(Stored records)
= = = = = = =

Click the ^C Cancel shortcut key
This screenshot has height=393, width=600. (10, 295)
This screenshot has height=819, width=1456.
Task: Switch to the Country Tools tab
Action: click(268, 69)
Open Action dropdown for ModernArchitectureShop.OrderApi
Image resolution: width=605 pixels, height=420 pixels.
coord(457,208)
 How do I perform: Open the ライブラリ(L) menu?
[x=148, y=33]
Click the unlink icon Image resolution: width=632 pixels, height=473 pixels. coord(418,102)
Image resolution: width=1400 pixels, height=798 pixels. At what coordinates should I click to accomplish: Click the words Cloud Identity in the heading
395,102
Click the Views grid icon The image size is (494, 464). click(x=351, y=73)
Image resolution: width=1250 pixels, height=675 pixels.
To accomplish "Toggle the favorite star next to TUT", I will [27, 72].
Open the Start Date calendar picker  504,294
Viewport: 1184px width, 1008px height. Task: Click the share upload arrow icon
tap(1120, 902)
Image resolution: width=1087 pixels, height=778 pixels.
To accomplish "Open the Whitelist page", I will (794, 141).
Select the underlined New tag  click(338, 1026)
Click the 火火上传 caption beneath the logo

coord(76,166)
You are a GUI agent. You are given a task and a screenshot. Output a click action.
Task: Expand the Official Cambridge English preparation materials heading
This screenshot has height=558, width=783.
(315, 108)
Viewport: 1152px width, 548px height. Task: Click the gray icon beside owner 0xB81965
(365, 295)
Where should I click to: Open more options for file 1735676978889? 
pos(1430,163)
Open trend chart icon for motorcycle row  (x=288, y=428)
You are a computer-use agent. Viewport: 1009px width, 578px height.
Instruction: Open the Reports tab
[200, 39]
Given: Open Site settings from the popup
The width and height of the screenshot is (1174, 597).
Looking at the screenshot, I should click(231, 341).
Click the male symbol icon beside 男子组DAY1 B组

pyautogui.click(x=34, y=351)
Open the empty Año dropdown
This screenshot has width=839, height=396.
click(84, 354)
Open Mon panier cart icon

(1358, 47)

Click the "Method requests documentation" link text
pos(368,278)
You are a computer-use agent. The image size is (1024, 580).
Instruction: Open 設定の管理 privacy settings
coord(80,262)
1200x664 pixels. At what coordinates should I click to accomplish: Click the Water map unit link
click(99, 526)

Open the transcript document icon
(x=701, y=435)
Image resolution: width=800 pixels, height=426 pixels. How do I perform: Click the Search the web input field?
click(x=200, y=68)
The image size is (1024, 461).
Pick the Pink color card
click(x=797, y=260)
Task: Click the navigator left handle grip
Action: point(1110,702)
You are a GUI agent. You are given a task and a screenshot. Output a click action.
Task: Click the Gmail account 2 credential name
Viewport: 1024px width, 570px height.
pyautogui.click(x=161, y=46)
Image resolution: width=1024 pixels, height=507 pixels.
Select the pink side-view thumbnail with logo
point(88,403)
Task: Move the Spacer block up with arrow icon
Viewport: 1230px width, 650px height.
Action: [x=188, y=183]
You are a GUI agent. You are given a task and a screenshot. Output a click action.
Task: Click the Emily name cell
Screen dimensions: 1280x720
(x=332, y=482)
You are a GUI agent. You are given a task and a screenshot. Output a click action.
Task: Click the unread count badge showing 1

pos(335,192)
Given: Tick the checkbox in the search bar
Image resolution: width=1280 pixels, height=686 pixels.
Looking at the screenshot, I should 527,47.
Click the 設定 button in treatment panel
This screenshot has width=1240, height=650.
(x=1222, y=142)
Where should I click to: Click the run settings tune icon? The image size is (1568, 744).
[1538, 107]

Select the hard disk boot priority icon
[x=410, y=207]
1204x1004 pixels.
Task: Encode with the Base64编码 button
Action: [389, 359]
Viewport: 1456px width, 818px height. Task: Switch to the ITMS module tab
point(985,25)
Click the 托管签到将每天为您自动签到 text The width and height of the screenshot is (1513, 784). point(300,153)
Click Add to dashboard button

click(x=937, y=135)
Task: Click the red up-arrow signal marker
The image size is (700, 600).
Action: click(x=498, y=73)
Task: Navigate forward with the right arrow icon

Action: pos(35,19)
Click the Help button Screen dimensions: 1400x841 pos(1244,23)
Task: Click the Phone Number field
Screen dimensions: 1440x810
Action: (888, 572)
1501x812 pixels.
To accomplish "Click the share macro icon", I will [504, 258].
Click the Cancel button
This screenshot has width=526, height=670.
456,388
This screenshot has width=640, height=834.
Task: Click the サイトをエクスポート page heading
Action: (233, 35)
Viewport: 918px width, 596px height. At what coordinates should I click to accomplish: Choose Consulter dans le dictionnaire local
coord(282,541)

= = = = = = =

* Exercise aim
Reproduce, word for word and in full, only the lines above that start at the line with "How do I perform: Open the ライブラリ(L) menu?" and run through the line with "Click the Views", both ends included.

* Response
 How do I perform: Open the ライブラリ(L) menu?
[x=148, y=33]
Click the unlink icon Image resolution: width=632 pixels, height=473 pixels. coord(418,102)
Image resolution: width=1400 pixels, height=798 pixels. At what coordinates should I click to accomplish: Click the words Cloud Identity in the heading
395,102
Click the Views grid icon The image size is (494, 464). click(x=351, y=73)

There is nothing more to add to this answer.